But everything’s not going to be just fine, because now Darkness comes to work with the Badness. It’s like a black sack has been thrown over my head. Except after a few moments, I notice that my body feels lighter, like I don’t weigh anything. The closer the Darkness comes, the farther away the Badness feels.
And then, it’s the strangest thing. Sarah is here! I can’t see or hear or smell her, but I can feel her in the room, like the silent hum when a TV is turned on even if there isn’t any sound or picture.
And then everything is Darkness and Silence.
13
LAURA TURNED FOURTEEN IN THE FALL OF 1994 AND BEGAN ATTENDING Stuyvesant High School down in Battery Park City. For the first time, she started taking the bus and subway on her own every day. Once, this would have terrified me. But Mayor Giuliani had taken office by then, and he’d started cracking down on things like graffiti and street crime and the homeless guys who’d come right up to your car window with a squeegee while you were stopped at intersections.

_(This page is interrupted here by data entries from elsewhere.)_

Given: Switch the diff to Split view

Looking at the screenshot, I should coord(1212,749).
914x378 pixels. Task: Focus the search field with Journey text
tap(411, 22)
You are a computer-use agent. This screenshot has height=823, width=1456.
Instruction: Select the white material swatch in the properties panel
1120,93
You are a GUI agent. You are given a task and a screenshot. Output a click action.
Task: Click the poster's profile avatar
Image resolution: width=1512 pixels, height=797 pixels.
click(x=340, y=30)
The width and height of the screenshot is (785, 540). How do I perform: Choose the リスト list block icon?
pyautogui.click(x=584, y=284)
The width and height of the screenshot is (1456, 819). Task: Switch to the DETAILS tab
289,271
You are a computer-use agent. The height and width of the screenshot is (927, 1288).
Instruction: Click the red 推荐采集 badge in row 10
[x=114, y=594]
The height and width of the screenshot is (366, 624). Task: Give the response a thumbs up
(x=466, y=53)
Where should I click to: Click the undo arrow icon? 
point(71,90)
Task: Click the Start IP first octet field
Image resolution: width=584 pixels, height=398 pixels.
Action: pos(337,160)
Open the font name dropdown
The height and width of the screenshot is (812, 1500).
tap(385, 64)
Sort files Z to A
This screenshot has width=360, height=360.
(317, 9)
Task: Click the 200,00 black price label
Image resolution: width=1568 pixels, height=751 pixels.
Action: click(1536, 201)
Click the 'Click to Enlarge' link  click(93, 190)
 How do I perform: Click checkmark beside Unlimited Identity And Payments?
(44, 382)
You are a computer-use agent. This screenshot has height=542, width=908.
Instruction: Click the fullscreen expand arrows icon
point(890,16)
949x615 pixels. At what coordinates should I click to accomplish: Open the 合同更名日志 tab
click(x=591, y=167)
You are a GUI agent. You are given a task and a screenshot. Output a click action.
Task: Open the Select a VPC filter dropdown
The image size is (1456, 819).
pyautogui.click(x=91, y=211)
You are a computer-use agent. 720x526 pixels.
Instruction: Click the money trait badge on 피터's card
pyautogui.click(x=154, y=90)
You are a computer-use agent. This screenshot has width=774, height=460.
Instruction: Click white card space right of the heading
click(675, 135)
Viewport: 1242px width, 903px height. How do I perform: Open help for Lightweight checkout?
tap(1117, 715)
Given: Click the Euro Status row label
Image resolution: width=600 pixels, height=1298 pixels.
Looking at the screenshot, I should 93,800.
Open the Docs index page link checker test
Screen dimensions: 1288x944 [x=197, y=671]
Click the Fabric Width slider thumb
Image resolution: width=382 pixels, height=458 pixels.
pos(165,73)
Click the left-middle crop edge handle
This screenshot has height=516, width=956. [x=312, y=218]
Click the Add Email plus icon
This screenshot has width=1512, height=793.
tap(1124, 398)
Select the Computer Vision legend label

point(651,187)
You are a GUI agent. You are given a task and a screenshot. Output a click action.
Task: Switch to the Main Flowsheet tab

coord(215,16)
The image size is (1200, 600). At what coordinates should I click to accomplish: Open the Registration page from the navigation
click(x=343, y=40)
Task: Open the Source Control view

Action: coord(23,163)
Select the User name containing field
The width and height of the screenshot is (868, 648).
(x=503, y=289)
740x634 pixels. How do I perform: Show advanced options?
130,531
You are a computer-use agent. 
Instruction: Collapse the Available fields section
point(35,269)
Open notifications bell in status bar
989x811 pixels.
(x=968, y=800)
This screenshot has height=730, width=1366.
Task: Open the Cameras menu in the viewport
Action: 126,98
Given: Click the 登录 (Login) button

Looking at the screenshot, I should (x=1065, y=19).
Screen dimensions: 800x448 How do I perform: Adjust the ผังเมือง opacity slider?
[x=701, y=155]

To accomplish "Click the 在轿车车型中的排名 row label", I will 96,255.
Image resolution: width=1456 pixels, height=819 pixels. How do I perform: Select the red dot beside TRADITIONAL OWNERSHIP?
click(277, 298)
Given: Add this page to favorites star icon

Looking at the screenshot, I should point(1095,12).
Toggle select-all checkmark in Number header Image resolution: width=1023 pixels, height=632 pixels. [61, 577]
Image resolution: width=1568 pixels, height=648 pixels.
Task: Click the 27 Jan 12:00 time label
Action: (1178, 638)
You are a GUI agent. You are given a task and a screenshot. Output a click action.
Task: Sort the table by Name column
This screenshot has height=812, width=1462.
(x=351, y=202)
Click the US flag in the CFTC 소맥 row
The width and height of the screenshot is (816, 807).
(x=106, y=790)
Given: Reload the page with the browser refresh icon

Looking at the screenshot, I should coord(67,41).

He got rid of the corrupt cops who for so many years had taken bribes and allowed the street-corner drug dealers to go about their business. There was no question that New York City in general and the Lower East Side specifically were growing cleaner and safer by the day.
There were mixed feelings about all this on the LES. Nobody liked crime, of course, and it was a relief to feel that our streets were less dangerous. On the other hand, we were rather proud of our graffiti. People like Cortes and Keith Haring were acknowledged as legitimate artists pursuing a legitimate art form. There were people who grumbled that Giuliani was a fascist. Maybe he is, I’d reply, but you know what? Drug dealers are fascists, too. Now there was nobody to menace my daughter and her friends when they walked down the streets, to tell her which corners she could linger on and which she couldn’t.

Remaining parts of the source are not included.